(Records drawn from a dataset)
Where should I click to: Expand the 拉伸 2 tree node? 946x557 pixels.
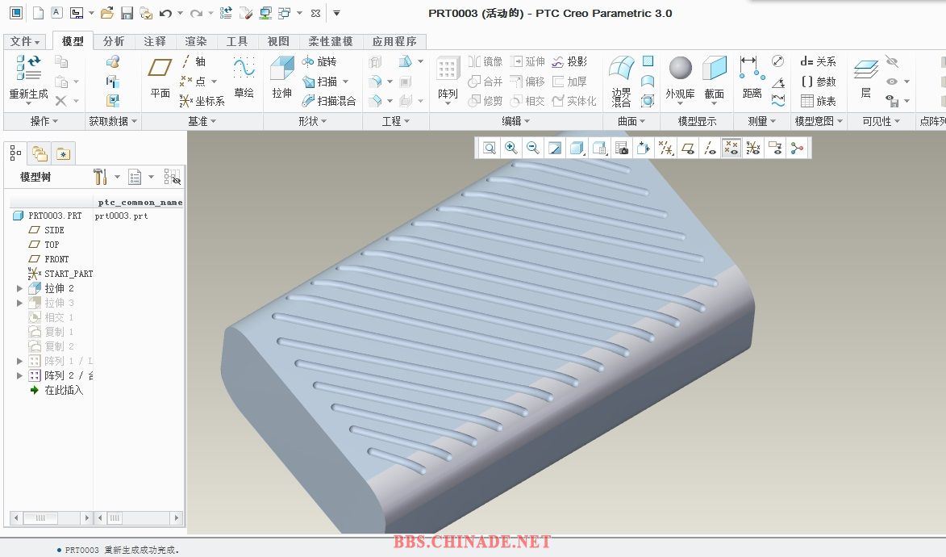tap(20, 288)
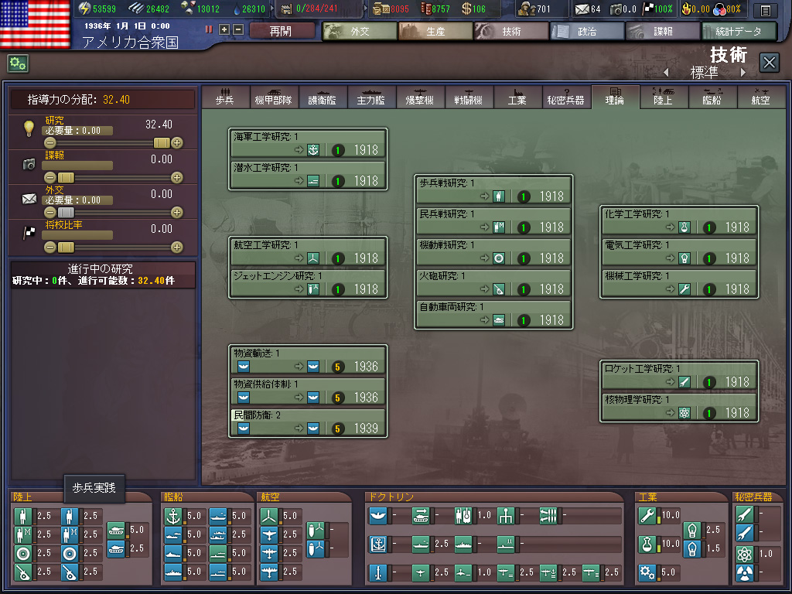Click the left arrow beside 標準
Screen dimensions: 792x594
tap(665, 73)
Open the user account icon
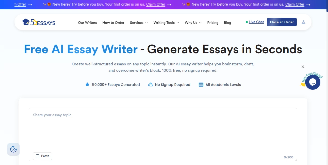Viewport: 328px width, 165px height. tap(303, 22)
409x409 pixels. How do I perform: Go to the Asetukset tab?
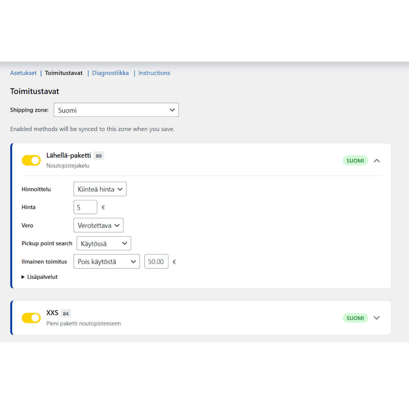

## PROBLEM STATEMENT
Skipping the pictures, transcribe each line above exactly as it appears.

## RESPONSE TO THIS EXERCISE
Where should I click to: Expand the 拉伸 2 tree node? 946x557 pixels.
tap(20, 288)
Click the left arrow beside 標準
Screen dimensions: 792x594
tap(665, 73)
Open the user account icon
Viewport: 328px width, 165px height. tap(303, 22)
409x409 pixels. How do I perform: Go to the Asetukset tab?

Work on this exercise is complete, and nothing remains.